I say tacit (implied, inferred, unspoken) because while this is one of the last overtly Christian signs you may see in the general population on any given day, it may have only marginal spiritual reality for a significant number of its wearers.
Why? Because we live in a post-Christian world. Even here in the United States Christianity has largely become an afterthought for most of our population and even among those who participate in the rituals, the reasons are often not personally spiritual.
My personal observation is that the largest number of smudges are on the older portion of our population, which means demographics are eating away at the remainders. That is not to say there isn’t a vibrant Christian youth culture. It merely means that culture is decidedly a minority and most of their peers, if they gravitate towards anything, would be classified as neo-pagan if they are spiritual at all. They live in the World of Warcraft and its familiars, look forward to movies like Twilight, New Moon, or Percy Jackson and the Olympians: The Lightning Thief, want to be wizards like Harry Potter or Twilight vampires, and gravitate toward any spirituality that is not truly Christian.
Compared to the multimedia presentations that drive much the world for those pre-middle agers, Christianity is “dull” or “boring” and its fundamental tenets do not support the “look at me” attitude so prevalent in our youth dominated culture that is primarily driven by the 18-49 demographic. Being 40 is the new 30 who still think they are 20 as our Peter Pan culture continues to stretch out adolescence until it is impossible to get away with any longer (e.g., The sorta Who geriatricing for the Super Bowl). Most in the youth demographic don’t even know what those smudges mean, more the poorer, and even if they do, it is an irrelevant expression in the vast smorgasbord of ideas and expressions.
Those of us who hold dear to that “irrelevant expression” and the substance beneath hear the calls to pray for revival but while a brush fire may break out here or there, it usually ends up a caricature even if it started as the real thing.
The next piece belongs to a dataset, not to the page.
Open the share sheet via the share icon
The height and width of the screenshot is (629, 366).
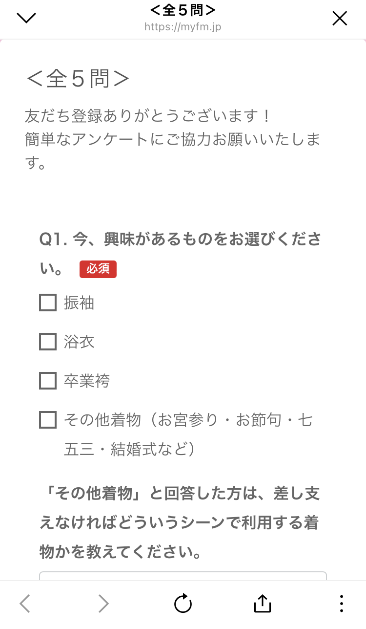(x=262, y=604)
It disappears leaving barely a singe on the ground with only the littered broken to mark its failure. As to a real revival, a society-changing event, that would depend on your view of the end–are we in it, buffeted by the wave of judgment just beginning and driving to conclusion, or can we still expect a revival that will turn around this general apostasy before the bus leaves the road and careens down the embankment.
I tend towards the judgment scenario, with little hope for the general population, left with trying to save as many as I can before the lifeboat launches and the doors are shut. At times I feel like Job crossed with Jeremiah, but God is merciful and can do whatever He wants, I just call them as I see them and I see a few smudges that are hardly noted by the passing population.
Grace and peace and mercy be yours today.